**Prompt**
Print out the data exactly, keeping every image out of it.

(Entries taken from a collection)
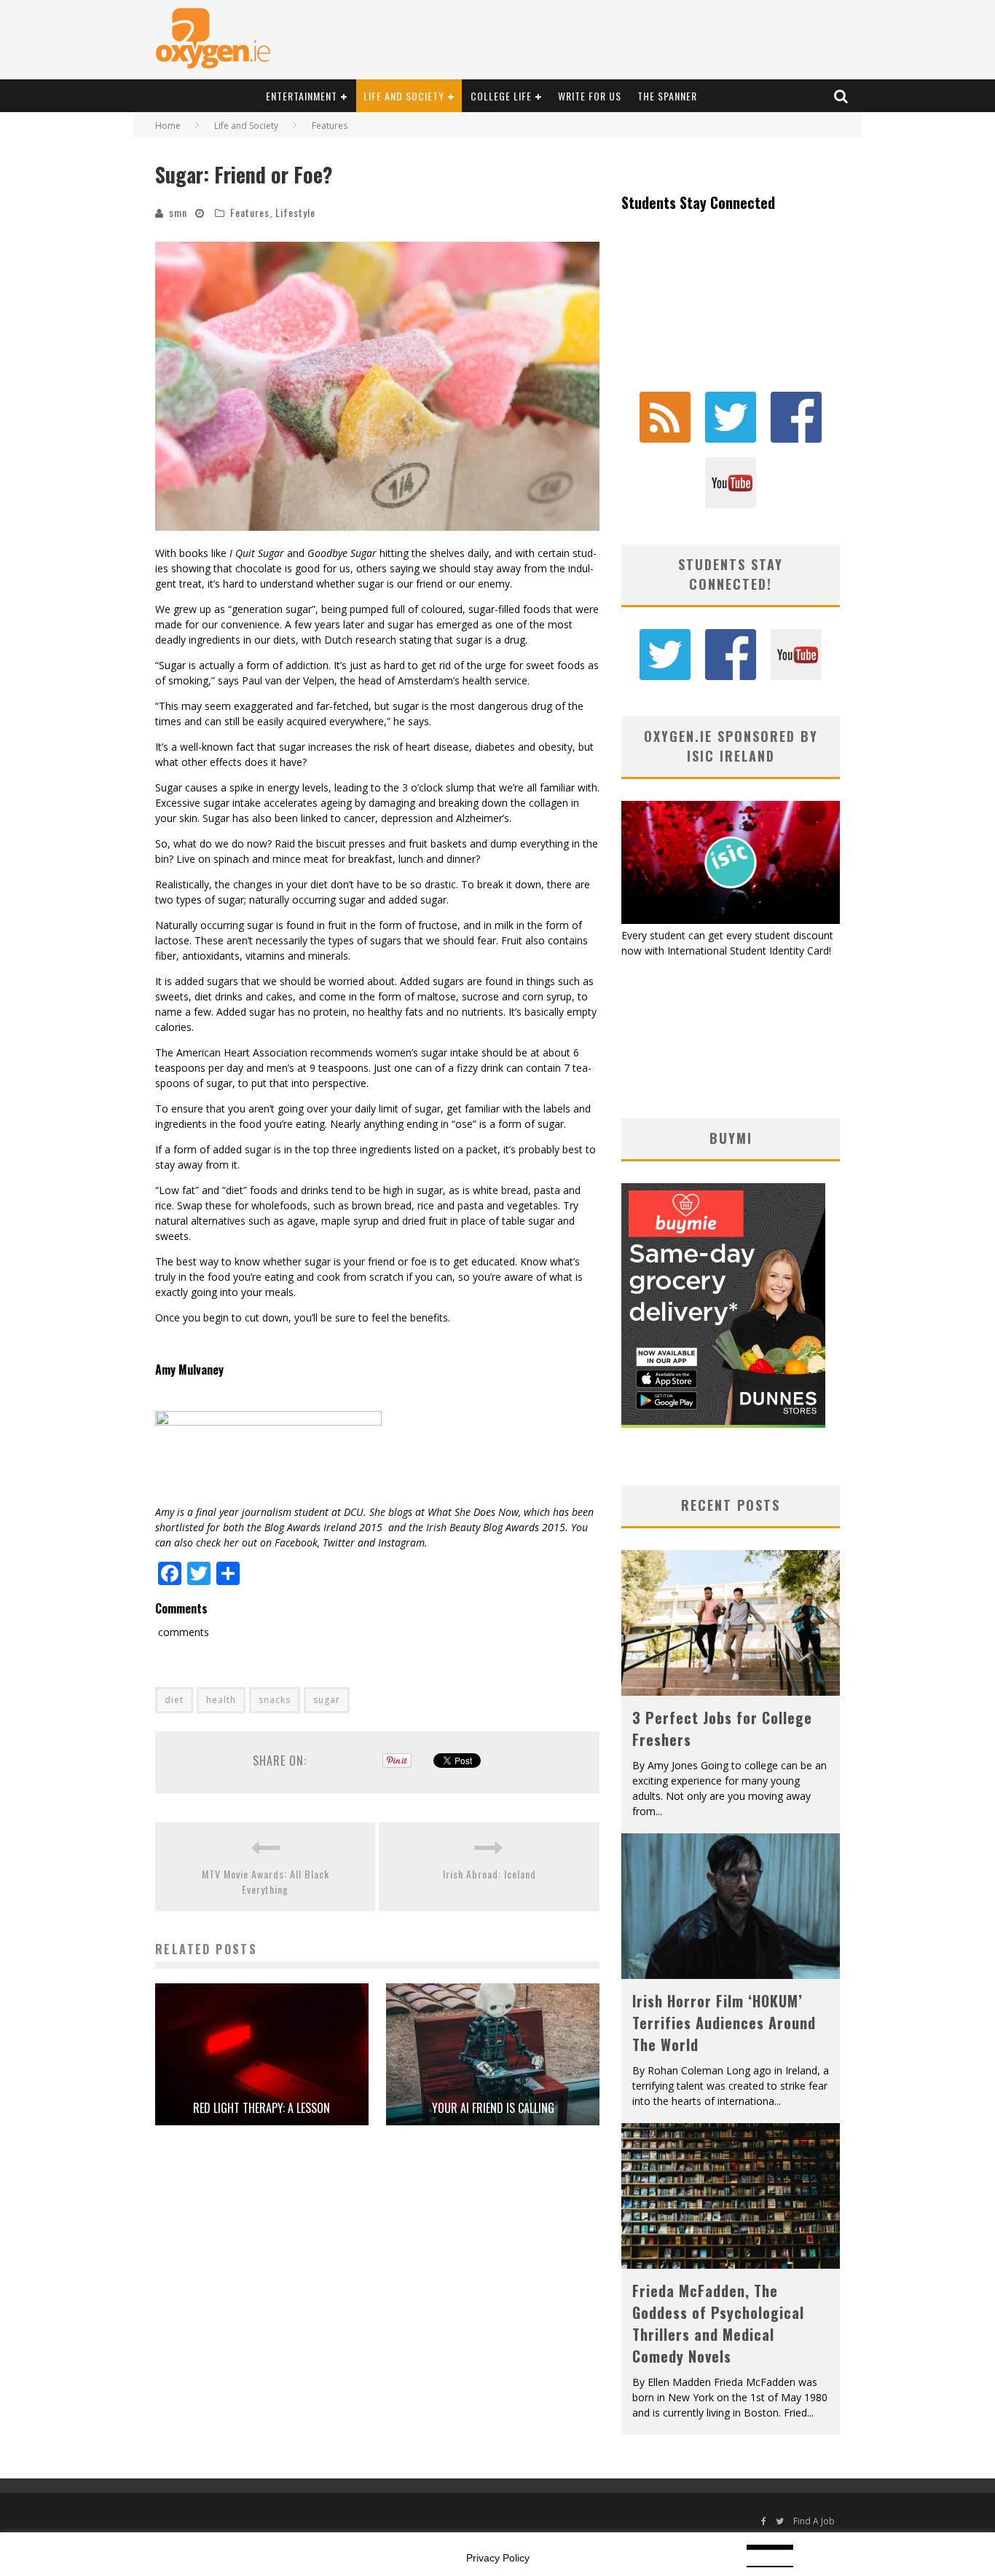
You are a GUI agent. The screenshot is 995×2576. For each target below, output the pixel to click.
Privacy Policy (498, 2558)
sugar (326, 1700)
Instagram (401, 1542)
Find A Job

**Exercise response**
You are a GUI agent. The screenshot is 995×2576. For each target below, output the pixel to click.
Privacy Policy (498, 2558)
sugar (326, 1700)
Instagram (401, 1542)
Find A Job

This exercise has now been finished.